The task calls for the line containing "The width and height of the screenshot is (700, 1227)." and all later lines, through the end of the entries below, to be set down exactly and without pictures.
((
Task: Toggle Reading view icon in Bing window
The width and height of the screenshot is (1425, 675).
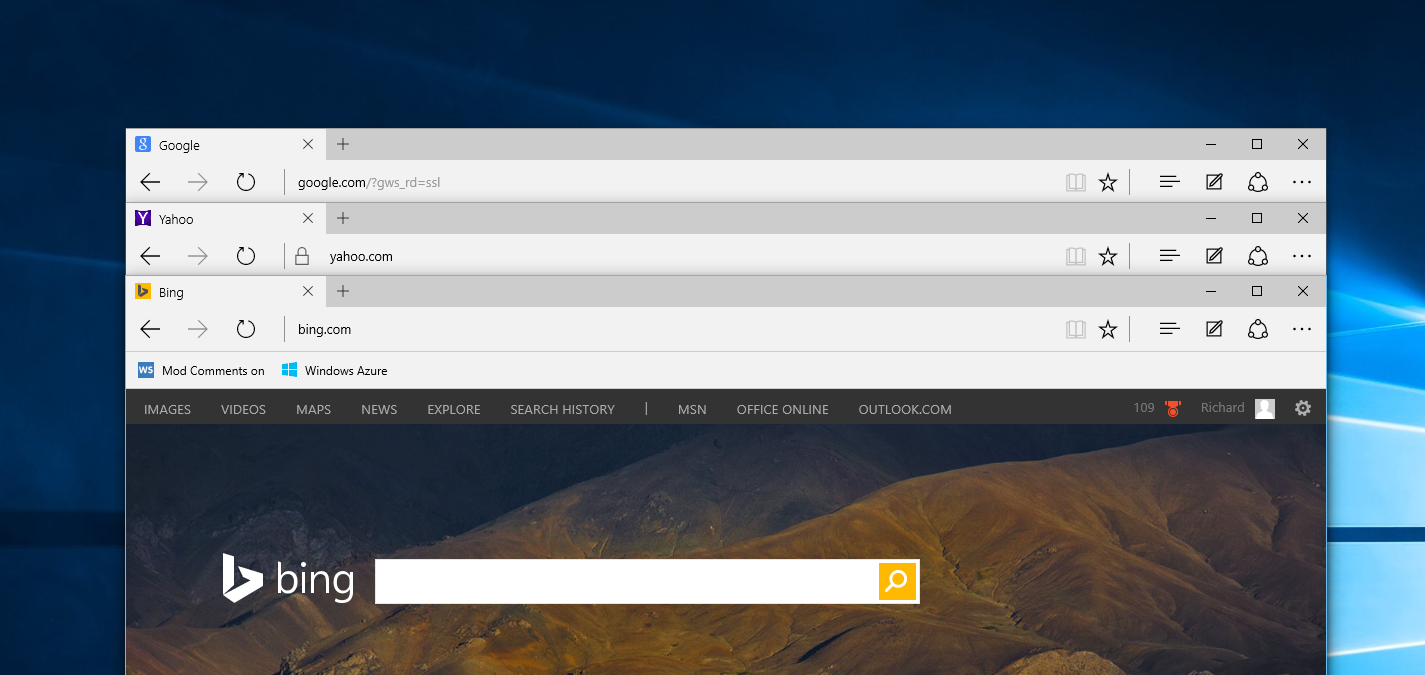Action: coord(1075,329)
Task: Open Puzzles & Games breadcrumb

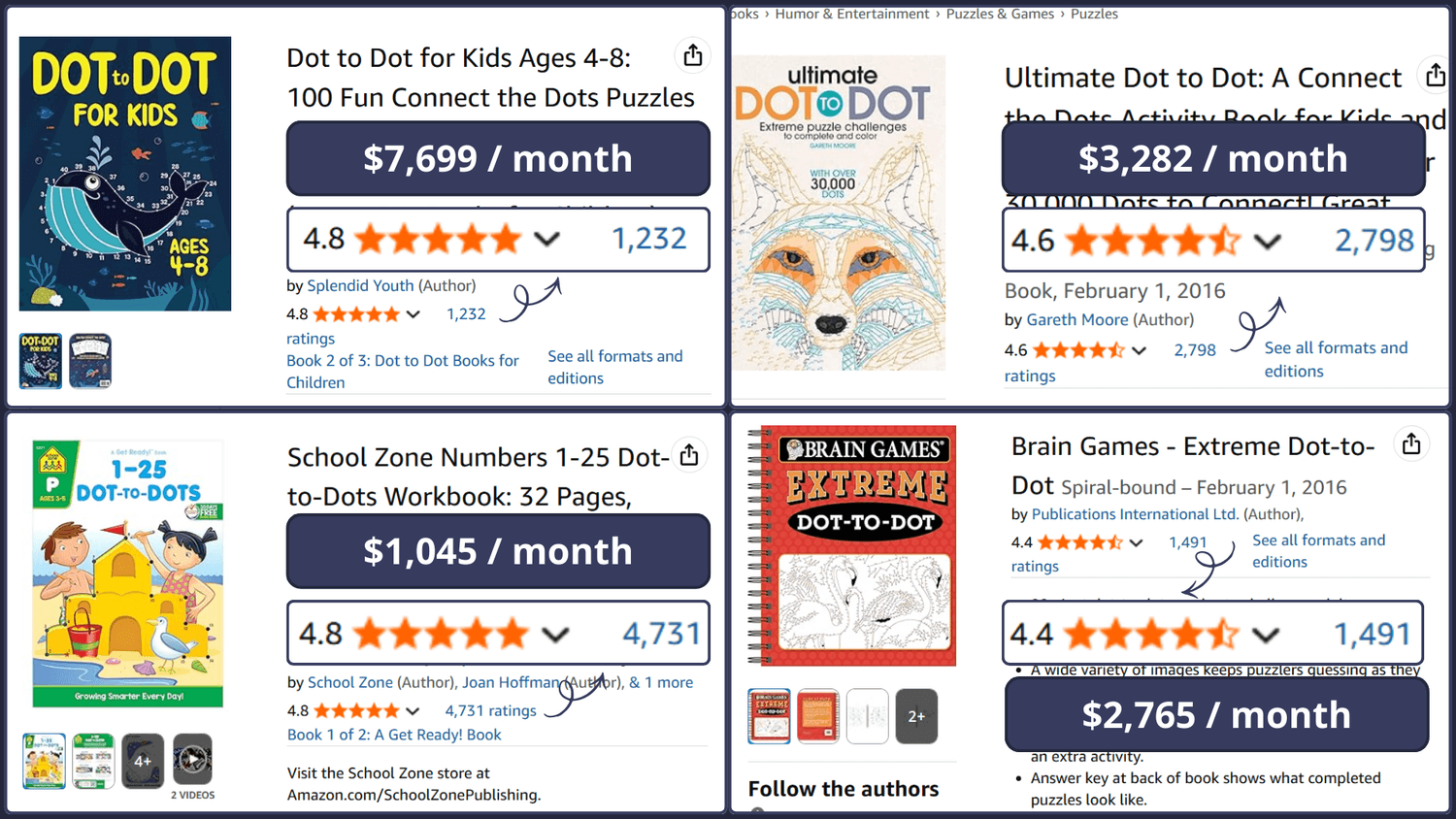Action: (1000, 14)
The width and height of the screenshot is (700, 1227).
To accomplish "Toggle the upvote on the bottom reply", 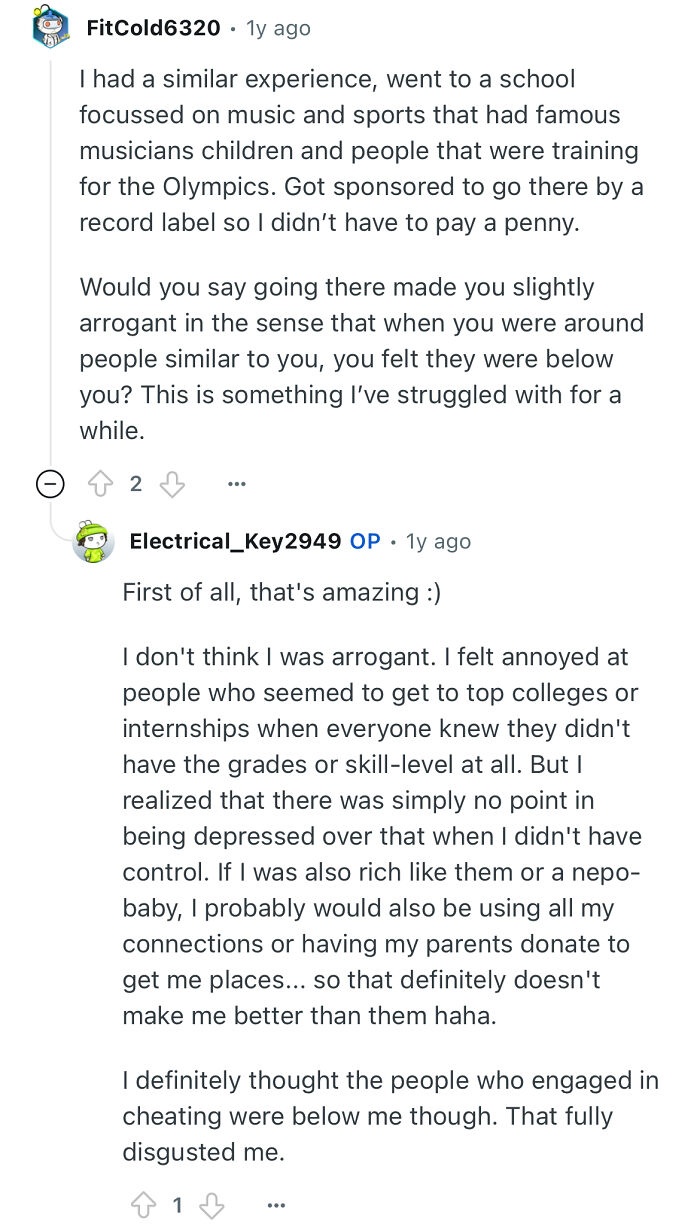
))
Output:
The width and height of the screenshot is (700, 1227).
To accomplish "Toggle the upvote on the bottom reply", 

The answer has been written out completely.